Start Text passage

From 499b50b0aa60b3581784e7fb79d23b3714982fc9 Mon Sep 17 00:00:00 2001
From: Thomas Perl <thp@thpinfo.com>
Date: Mon, 16 Aug 2010 22:27:58 +0200
Subject: [PATCH] Allow None as return value for filters

In order to make the filtering mechanism more
robust against user error, urlwatch now accepts
the None value as return value from the filter
function, and interprets it as "don't filter".
---
 examples/hooks.py.example |  4 ++++
 lib/urlwatch/handler.py   | 21 ++++++++++++++++++---
 2 files changed, 22 insertions(+), 3 deletions(-)

diff --git a/examples/hooks.py.example b/examples/hooks.py.example
index 0419c42..1ef516f 100644
--- a/examples/hooks.py.example
+++ b/examples/hooks.py.example
@@ -81,5 +81,9 @@ def filter(url, data):
         # "re" (does not need anything, but only strips tags
         # using a regular expression and does no formatting)
         return html2txt.html2text(data, method='lynx')
+
+    # The next line is optional - if the filter function returns
+    # None (or no value at all), the input data will be taken as
+    # the result -> None as return value means "don't filter".
     return data
 
diff --git a/lib/urlwatch/handler.py b/lib/urlwatch/handler.py
index 1748a12..721c990 100755
--- a/lib/urlwatch/handler.py
+++ b/lib/urlwatch/handler.py
@@ -75,6 +75,20 @@ class ShellError(Exception):
     def __str__(self):
         return '%s: Exit status %d' % (self.__class__.__name__, self.result)
 
+
+def use_filter(filter, url, input):
+    """Apply a filter function to input from an URL"""
+    output = filter(url, input)

End Text passage

*Set tasks*
[1] In the urlwatch patch, how does urlwatch interpret a filter function that returns None?
[2] List every parameter of the use_filter function defined in the urlwatch patch.
[3] Write the next part of the urlwatch patch, starting after its final line.

Start Information supplied

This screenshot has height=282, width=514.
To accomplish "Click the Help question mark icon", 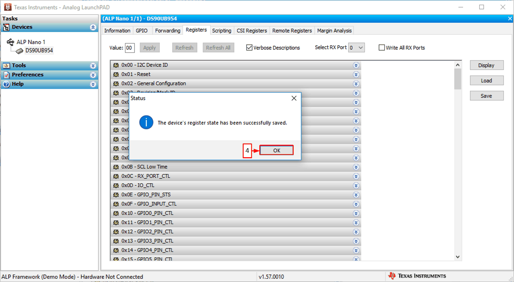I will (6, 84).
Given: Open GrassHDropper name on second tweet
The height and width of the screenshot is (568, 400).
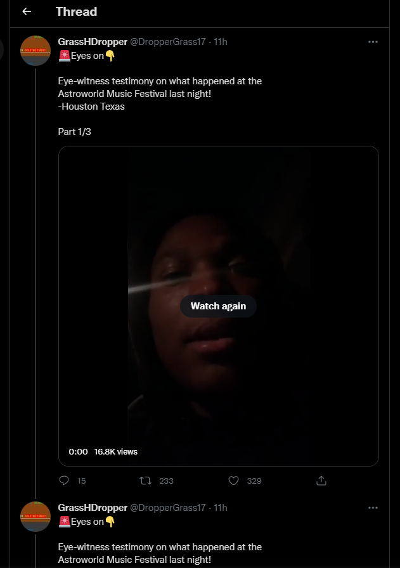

End Information supplied

*Results of the exercise*
[1] It interprets None as "don't filter."

[2] filter, url, input

[3]
+
+    if output is None:
+        # If the filter does not return a value, it is
+        # assumed that the input does not need filtering.
+        # In this case, we simply return the input.
+        return input
+
+    return output
+
+
 class ShellJob(JobBase):
     def retrieve(self, timestamp=None, filter=None, headers=None):
         process = subprocess.Popen(self.location, \
@@ -84,7 +98,9 @@ class ShellJob(JobBase):
         result = process.wait()
         if result != 0:
             raise ShellError(result)
-        return filter(self.location, stdout_data)
+
+        return use_filter(filter, self.location, stdout_data)
+
 
 class UrlJob(JobBase):
     CHARSET_RE = re.compile('text/(html|plain); charset=(.*)')
@@ -111,8 +127,7 @@ class UrlJob(JobBase):
             content_unicode = content.decode(encoding, 'ignore')
             content = content_unicode.encode('utf-8')
 
-        data = filter(self.location, content)
-        return data
+        return use_filter(filter, self.location, content)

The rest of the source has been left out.